Tal proeza encontra já o merecido
reconhecimento na parábase de Cavaleiros de Aristófanes, onde o
autor, a pretexto de exemplificar a caducidade do êxito literário, cataloga e
caracteriza os precursores, a quem coube determinar o ritmo de evolução no
passado do género. A invectiva não era um dado novo na produção cómica, antes
fazia parte de uma tradição quase lendária, onde o gracejo nominal aparecia
como uma manifestação episódica e destacada de um contexto preciso. O seu
objectivo não teria então qualquer outro alcance para além de divertir uma
assistência ainda pouco exigente. Assim, a intervenção de Cratino neste processo teria
vindo redimensionar e justificar, em termos inovadores, a velha tradição.
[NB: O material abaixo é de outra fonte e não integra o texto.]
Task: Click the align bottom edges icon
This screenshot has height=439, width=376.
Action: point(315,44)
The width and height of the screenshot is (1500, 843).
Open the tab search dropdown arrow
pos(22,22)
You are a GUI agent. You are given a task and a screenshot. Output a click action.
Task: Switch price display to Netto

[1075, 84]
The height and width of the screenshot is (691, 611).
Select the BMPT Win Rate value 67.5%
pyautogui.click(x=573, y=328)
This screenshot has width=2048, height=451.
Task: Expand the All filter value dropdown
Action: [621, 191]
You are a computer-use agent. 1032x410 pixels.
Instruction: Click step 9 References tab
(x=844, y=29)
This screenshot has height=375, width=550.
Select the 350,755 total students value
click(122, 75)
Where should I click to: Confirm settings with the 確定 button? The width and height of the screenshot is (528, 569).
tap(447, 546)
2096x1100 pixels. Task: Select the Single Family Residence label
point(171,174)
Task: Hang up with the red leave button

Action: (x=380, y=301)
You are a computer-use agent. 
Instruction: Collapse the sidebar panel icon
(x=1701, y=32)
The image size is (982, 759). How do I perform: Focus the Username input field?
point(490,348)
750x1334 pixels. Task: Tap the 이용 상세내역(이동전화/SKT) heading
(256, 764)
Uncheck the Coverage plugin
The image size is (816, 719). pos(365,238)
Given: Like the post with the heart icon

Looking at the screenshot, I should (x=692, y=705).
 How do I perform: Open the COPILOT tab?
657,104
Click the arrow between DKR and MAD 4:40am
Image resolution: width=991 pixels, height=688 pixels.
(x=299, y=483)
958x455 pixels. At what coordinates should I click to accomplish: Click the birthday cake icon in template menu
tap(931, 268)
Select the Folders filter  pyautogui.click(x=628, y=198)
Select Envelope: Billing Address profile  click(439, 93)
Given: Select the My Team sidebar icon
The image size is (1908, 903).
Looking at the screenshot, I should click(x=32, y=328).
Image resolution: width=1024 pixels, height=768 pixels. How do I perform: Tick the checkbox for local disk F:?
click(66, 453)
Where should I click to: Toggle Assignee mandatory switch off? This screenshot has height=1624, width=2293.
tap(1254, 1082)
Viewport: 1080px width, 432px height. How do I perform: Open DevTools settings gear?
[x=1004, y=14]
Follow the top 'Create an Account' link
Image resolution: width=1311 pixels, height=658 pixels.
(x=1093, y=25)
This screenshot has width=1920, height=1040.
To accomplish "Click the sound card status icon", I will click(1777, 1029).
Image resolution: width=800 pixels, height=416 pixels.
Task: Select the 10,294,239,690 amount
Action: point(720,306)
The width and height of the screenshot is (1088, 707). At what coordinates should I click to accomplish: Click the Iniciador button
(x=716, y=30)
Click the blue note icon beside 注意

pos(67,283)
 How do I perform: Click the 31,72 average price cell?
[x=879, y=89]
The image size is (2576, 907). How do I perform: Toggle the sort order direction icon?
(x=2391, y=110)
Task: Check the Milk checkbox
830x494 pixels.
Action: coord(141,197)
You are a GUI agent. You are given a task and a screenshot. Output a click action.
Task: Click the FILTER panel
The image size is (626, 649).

De
gracejos esporádicos, os ataques ampliaram-se à totalidade da intriga, as
vítimas ganharam a consistência de verdadeiras personagens dramáticas, dentro
de um contexto que permitiu à comédia ocupar-se, numa perspectiva de
intervenção didáctica, de questões políticas e sociais. São significativos
os termos em que Aristófanes descreve a atitude literária de Cratino,
identificando-o com caudal poderoso que, numa marcha sem barreiras, arrastasse,
arrancadas pela raiz, árvores de grande porte, plátanos e carvalhos». In Maria
de Fátima Silva, Cratino.´, A Sombra de um Grande Poeta, Revista Humanitas, volume
XLIX, 1997, Universidade de Coimbra.